I had just finished putting Little One to bed when I heard tons of screaming coming from out on the street (Sadly we have a house on the block that often participates in these activities, even though it’s been different families over the years.). I looked outside to see a neighbor threatening some girl. Within three minutes, a physical fight began and the police came down both sides of the street (Apparently someone called them when the verbal fight was taking place.). As I continued working inside my house, I could hear the loud conversations taking place and my mind raced with thoughts of all the other places we could live. I am very ready to move! I have had enough of the drugs, fighting and shootings. It was one thing when I was living here as a single woman, then it became a little different after I married; however, now as a mother, I want out! We are determined as a family to find a way to live in an area that is safer (Though I am not naïve, I know that no place is perfect.). My husband and I want to have conversations with our children about unsafe things in life, I do not want them exposed to all of it simply because I am trying to take them on a walk in the neighborhood before they are even school-age. All of these thoughts are flooding my mind again and then I notice that the police are leaving.

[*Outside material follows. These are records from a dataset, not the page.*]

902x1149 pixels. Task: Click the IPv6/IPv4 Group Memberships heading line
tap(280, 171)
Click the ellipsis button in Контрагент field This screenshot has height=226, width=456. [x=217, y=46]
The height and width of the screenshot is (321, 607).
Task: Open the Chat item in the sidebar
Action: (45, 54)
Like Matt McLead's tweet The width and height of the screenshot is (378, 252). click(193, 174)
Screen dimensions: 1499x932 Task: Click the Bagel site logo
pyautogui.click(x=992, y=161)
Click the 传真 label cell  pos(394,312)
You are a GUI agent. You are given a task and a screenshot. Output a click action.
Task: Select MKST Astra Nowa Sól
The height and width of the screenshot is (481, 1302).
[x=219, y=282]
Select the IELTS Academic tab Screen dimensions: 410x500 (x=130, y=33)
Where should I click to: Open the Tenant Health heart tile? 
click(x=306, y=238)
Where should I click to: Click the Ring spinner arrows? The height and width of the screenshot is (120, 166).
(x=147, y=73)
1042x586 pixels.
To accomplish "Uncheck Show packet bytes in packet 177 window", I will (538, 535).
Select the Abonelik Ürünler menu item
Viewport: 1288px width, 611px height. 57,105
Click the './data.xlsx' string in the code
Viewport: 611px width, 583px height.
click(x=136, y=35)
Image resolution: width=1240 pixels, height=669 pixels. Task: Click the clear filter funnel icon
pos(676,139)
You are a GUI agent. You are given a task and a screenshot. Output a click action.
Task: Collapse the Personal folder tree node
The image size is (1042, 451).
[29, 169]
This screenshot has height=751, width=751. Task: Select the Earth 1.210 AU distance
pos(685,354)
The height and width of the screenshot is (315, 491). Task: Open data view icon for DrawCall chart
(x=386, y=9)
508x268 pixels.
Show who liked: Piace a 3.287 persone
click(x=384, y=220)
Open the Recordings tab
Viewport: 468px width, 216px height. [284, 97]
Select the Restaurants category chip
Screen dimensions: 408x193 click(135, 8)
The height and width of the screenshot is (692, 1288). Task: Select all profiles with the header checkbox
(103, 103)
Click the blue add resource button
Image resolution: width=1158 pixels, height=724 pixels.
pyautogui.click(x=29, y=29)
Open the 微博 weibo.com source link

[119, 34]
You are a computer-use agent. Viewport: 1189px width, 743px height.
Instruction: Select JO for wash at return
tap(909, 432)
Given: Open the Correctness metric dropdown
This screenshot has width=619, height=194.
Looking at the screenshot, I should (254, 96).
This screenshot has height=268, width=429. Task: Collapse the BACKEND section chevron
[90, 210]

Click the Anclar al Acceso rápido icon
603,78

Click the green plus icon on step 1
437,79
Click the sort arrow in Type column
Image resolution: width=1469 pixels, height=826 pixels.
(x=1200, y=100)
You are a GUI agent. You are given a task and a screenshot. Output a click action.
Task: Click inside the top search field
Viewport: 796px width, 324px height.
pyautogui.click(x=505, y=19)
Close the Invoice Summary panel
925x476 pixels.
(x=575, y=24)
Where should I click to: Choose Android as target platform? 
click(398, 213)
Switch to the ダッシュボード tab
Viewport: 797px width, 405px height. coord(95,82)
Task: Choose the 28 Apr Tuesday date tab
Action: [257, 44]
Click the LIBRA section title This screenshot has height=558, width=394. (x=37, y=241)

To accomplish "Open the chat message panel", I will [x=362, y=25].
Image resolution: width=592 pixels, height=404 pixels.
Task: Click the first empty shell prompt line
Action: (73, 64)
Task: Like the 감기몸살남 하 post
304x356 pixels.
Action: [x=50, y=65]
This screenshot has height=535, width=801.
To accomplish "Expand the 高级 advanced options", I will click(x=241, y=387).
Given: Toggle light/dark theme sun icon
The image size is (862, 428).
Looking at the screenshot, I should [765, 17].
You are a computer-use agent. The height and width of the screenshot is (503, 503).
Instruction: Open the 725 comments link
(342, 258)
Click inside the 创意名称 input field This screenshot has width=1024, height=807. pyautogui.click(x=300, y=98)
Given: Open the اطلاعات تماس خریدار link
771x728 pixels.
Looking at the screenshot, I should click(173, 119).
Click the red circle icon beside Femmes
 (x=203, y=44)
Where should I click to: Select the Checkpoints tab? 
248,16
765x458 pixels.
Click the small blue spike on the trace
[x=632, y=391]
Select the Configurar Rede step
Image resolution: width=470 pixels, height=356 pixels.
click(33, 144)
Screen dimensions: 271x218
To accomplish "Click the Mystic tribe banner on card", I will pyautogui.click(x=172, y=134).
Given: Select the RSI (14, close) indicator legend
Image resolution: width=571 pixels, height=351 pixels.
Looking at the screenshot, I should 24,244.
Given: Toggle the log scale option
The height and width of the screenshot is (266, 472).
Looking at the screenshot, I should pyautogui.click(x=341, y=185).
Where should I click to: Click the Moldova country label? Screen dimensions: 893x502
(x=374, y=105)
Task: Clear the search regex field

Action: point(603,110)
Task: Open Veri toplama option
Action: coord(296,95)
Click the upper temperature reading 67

It is at this moment that I hear one of the small pre-school children who live in that house calling outside, “Hey cop, thank you for coming to our house!” Perhaps I’m emotional because I have a little child, but I nearly began to cry. Yes, that was sweet to hear the little child say; however, that wasn’t the part that tug at my heart the most. It was the fact that he had to experience the cops coming period. These siblings waddle around in their diapers along the sidewalks, while observing more about life than many adults in other parts of the country have ever experienced for themselves AS ADULTS. As a former teacher in urban school districts and given my own history, I have personally seen the effects of home life on children and how it continues to impact them over the years. My heart was broken. How are these children internalizing what they witness on a daily basis? How is it shaping their views of the world? How is it molding what they will become as adults? How will the cycle end when it’s seen as so “normal”? And perhaps the most disturbing question, why are we, as a society, allowing our children to be raised in this “normal” and what are we effectively doing to help the children (The problems are rooted way deeper than simply buying kids stuff and considering that our way of “helping.”)?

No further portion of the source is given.